_Exercise description_:
Please continue the excerpt below about sport at independent schools, starting after its final sentence.

_Document extract_:
BEGIN

Millfield in Somerset is a case in point. The largest co-ed boarding school in England, eight alumni and one current student went to London 2012. Two – rower Helen Glover and shooter Peter Wilson – bagged gold. "Our facilities rival any in the country," notes Dr Graeme Maw, the school's director of sport. Indeed, he says, Millfield boasts a riding stable, an indoor tennis hall, "outstanding" cricket facilities, a 50m swimming pool and a golf course. "We have a responsibility for developing the whole of the young person – body, mind and spirit," he says. "Sport is central to that, and not just for the physical benefits, but for all the things sport can do in terms of character and values and leadership." He points to the school's swimming squad. "They train very hard and at very odd times, learning time management, discipline, responsibility, determination, dedication and confidence."
But although sport is integral to the education experience at both Millfield and King Edward's, Maw and Claughton agree that it's highly valued by independent schools across the board. "We're proud of our sports facilities at King Edward's, but they're comparable to those at most good independent day schools," acknowledges Claughton. The day school boasts several rugby pitches, four cricket squares, an athletics track, a swimming pool, a sports hall and squash courts. Compared to the facilities found in most state sector schools, it's an impressive norm.
The calibre of sports coaching at independent schools is also extremely high. "Staff here would expect that if they have some sporting experience or ability, they would be coaching teams, running sessions and so on," says Claughton. "In addition to that, schools like ours invest a lot of money in PE and games staff, and attract very able sportspeople. My hockey coach went to an Olympics, for example. The director of rugby at most independent schools will be a former professional, and lots will have cricket professionals too."
Millfield similarly prides itself on recruiting exceptional sports staff. Its coaches include the ex-Olympian swimmer Helen Gouldby and athlete Gary Jennings. Maw himself is a former performance director for both the Welsh Rugby Union and the British Triathlon Association. "There are about 140 members of staff here who actively deliver sports programmes," Maw notes. "About 30 of those are highly-qualified professional sports coaches whose particular expertise is in working with young people – but we have additional teachers who enthusiastically deliver sport, and who receive training to support them in that."

END

_Extracted information_:
BEGIN

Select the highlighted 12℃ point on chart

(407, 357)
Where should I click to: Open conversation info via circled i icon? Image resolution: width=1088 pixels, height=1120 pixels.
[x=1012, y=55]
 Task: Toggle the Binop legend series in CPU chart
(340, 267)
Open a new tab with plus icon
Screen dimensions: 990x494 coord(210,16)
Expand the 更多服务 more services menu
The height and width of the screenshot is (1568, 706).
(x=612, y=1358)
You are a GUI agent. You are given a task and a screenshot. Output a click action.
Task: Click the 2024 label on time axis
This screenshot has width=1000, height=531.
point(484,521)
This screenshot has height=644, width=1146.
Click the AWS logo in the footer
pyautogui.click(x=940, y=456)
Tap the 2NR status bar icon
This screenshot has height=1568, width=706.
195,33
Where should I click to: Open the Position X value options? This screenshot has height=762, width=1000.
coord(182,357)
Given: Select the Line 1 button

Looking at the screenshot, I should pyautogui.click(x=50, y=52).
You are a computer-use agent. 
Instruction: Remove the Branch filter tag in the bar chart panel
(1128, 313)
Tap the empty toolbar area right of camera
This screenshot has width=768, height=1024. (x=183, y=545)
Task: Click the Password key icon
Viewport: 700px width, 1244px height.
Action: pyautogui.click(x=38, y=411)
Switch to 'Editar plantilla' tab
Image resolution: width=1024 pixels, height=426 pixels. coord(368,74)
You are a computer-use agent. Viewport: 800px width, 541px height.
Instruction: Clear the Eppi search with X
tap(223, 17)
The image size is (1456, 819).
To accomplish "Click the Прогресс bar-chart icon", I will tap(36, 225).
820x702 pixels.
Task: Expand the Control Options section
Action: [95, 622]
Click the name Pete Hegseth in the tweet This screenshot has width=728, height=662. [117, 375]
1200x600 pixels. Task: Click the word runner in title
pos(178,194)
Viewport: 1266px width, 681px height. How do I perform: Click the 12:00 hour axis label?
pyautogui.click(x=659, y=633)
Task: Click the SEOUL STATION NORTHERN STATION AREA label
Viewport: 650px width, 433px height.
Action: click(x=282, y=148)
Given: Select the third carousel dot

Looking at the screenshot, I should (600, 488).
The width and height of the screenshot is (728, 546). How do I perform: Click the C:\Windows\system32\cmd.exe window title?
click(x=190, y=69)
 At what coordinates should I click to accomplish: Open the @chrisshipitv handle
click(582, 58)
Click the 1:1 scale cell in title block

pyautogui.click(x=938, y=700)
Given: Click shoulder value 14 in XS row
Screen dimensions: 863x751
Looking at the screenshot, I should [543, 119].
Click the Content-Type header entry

END

_Exercise result_:
Sporting excellence in the independent schools sector has been propelled into the public eye this summer, partly due to its successes of Team GB, and partly in discussions over the legacy of the Games. The government has come under fire – not least from the outgoing chairman of the British Olympic Association, Lord Moynihan – for failing to sufficiently support sports provision in state schools.
Sue Campbell, the chairman of UK Sport, agrees that independent schools are better set up to support sports education. "State schools might have a PE teacher but they don't have someone to manage the after-school opportunities, to hire some coaches, to organise the inter-school sport," she has said. "This means athletes from state schools get there [because] they happen to chance upon a sport where they are given good coaching, whereas the independent schools have structured, clear pathways and quality coaching."
For its part, the ISC points out that the majority of independent schools are involved in sports partnerships with local state schools and sports clubs. According to the ISC Census 2012, 970 of 1,223 schools had such sporting partnerships. "We're very lucky with our facilities," says Claughton. "Schools in the HMC do a great deal in partnership [with state schools and local clubs] and are ready to do more." It's not about hoarding facilities, he notes, it's about striving for sporting excellence and reaping the wider educational benefits that come with that.